Il sistema previdenziale obbligatorio del nostro paese, come nella maggior parte del mondo, è basato sul sistema “a ripartizione”: i contributi versati dai lavoratori attivi vengono direttamente utilizzati per erogare le prestazioni ai soggetti in pensione.

Un sistema di gestione di questo tipo riesce a trovare il suo equilibrio quando i contributi versati dai lavoratori attivi (entrate) sono superiori alle prestazioni erogate (uscite). E per molti anni il sistema è stato in equilibrio perché il numero dei lavoratori attivi è stato superiore a quello dei pensionati.

Oggi la tenuta del sistema è pregiudicata da fattori quali:
– l’invecchiamento della popolazione
– l’aumento della speranza di vita
– la diminuzione del tasso di natalità.

Le proiezioni demografiche fanno prevedere un incremento della popolazione totale europea fino al 2020 e una successiva diminuzione.
L’Italia è il paese che registra tassi fra i più elevati sia di denatalità sia di allungamento della speranza di vita.

Aumento della longevità e riduzione delle nascite hanno come conseguenza una profonda modifica della struttura della popolazione per classi di età, che determina un forte peggioramento dei “tassi di dipendenza”, ovvero del rapporto fra anziani e lavoratori attivi.

Il numero degli anziani è in forte incremento: in Italia si prevede un aumento del 60% nei prossimi 50 anni.
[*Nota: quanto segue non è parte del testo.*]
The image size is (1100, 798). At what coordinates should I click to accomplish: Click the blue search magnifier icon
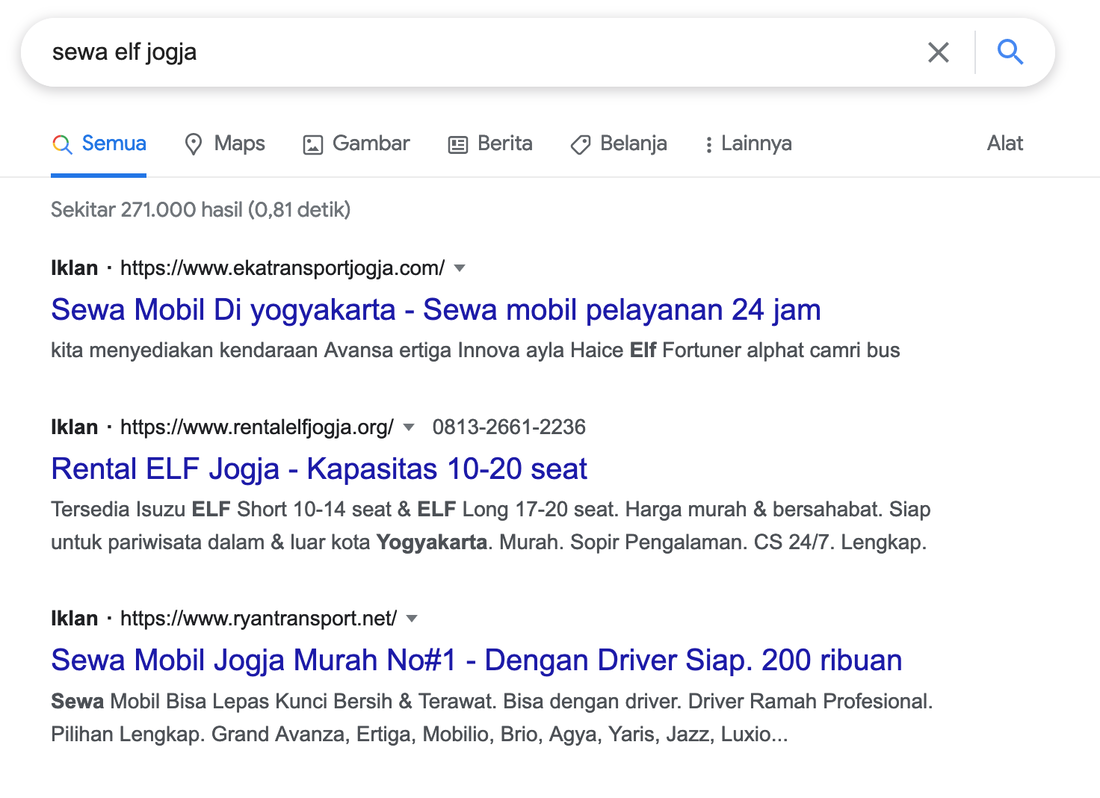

Esiste, inoltre, un indice, denominato tasso di dipendenza degli anziani, che registra il rapporto tra gli anziani (persone con più di 65 anni) e le popolazioni in età attiva (persone con età compresa tra 15 e 64 anni): in Italia l’indice ha superato, al 1° gennaio 2009, il 51% (fonte Istat). Ciò significa che la popolazione in età attiva, oltre a dover far fronte alle proprie esigenze, ha teoricamente “a carico” una quota importante di popolazione inattiva. Nel contesto europeo l’Italia è uno degli otto paesi dove l’indice di dipendenza supera la soglia del 50%.

Le tendenze demografiche mostrano come tale rapporto è destinato inevitabilmente a crescere: secondo alcune stime, nel 2025 ci sarà un anziano ogni 2,5 attivi, nel 2035 più di un anziano per due attivi, nel 2050 due anziani per tre attivi.

La durata media della vita è aumentata negli ultimi 40 anni, e si prevede che continuerà ad aumentare, sia pure con ritmi meno intensi. L’Italia ha avuto l’incremento maggiore e ha raggiunto i livelli più elevati di longevità.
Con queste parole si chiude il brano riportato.